Baden in Blut – Der Rückblick auf ein Festival Sommermärchen

 

Weil am Rhein ist eine sehr schöne Region im Dreiländereck. Der Weg in die Schweiz und nach Frankreich ist nicht sehr weit und somit eine der besten Ecken für ein Festival. So findet dort auch jedes Jahr das Baden im Blut Open Air statt. Wegen der Pandemie musste das Festival, wie alle anderen auch, erstmal pausieren. Doch die Veranstalter setzten Himmel und Hölle in Bewegung, um dieses Jahr eine Ausgabe hinzubekommen. Am Ende hatten sich die Mühen gelohnt, auch wenn es nicht ganz das unbeschwerte Festival wie sonst war, wo man unbeschwert vor der Bühne feiern kann mit all seinen Freunden und den vielen angereisten Metalheads aus Deutschland, Frankreich und der Schweiz.
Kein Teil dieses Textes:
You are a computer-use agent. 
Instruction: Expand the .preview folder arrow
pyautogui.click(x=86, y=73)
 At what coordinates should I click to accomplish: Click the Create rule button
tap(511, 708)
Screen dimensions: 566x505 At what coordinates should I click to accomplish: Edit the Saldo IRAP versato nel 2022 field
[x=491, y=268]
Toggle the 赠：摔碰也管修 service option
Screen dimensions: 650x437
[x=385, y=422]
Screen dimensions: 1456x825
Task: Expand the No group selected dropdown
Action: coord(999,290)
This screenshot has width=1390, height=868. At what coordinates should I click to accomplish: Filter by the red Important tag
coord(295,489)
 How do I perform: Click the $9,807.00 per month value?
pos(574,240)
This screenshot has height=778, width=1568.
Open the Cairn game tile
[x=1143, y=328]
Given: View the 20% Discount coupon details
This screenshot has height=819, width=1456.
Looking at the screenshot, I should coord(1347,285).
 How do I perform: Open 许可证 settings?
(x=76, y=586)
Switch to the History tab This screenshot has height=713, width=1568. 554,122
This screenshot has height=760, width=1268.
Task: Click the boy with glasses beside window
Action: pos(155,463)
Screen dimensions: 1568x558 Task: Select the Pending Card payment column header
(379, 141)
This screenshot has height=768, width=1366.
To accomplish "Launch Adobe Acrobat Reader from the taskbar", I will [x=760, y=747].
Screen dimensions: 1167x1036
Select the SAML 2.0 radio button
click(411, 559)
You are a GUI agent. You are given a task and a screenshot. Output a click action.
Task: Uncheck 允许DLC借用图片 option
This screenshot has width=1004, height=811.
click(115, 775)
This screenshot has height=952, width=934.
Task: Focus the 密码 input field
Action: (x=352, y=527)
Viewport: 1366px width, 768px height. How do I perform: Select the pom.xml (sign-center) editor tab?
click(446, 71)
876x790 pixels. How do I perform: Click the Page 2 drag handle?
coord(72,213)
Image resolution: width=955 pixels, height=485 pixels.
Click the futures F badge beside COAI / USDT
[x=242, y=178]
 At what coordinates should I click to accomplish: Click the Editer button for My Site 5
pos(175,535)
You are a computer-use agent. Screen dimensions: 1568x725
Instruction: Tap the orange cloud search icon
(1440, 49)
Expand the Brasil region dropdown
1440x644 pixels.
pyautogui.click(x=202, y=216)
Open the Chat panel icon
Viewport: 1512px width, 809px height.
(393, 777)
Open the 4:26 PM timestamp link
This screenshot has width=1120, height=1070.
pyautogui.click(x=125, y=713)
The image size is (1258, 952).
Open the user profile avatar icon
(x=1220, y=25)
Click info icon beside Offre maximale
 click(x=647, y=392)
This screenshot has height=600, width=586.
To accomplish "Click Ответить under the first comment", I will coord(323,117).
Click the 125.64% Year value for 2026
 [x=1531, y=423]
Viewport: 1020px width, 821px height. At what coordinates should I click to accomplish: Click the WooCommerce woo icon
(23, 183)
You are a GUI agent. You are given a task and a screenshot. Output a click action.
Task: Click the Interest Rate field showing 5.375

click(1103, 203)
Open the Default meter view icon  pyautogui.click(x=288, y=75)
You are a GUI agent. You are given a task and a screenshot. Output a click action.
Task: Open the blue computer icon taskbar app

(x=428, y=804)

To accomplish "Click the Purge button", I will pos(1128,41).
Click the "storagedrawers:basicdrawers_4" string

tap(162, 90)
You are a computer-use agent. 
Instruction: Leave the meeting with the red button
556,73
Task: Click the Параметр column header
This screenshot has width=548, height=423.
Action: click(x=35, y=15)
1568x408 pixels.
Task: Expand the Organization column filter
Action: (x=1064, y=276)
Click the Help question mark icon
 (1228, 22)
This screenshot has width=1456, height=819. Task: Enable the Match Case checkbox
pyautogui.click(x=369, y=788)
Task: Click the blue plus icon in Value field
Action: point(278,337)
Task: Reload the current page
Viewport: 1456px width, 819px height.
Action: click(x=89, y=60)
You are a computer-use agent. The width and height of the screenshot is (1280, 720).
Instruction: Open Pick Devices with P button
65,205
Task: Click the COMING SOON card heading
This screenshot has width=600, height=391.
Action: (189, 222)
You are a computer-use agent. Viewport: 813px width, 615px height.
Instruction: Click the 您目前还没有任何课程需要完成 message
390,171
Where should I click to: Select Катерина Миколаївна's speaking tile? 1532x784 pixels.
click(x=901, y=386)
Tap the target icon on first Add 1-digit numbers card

In diesem Jahr durften unter strengen Corona Auflagen, 3G und Maske auf dem gesamten Gelände mit Ausnahme des Raucherbereichs, das Festival für 500 Menschen je Tag starten. Sonst sind bequem 2000 Menschen je Tag vor Ort und feiern die Bands auf den Bühnen. Also nur ein kleiner Bruchteil dessen, was sonst das Festival genießen konnte.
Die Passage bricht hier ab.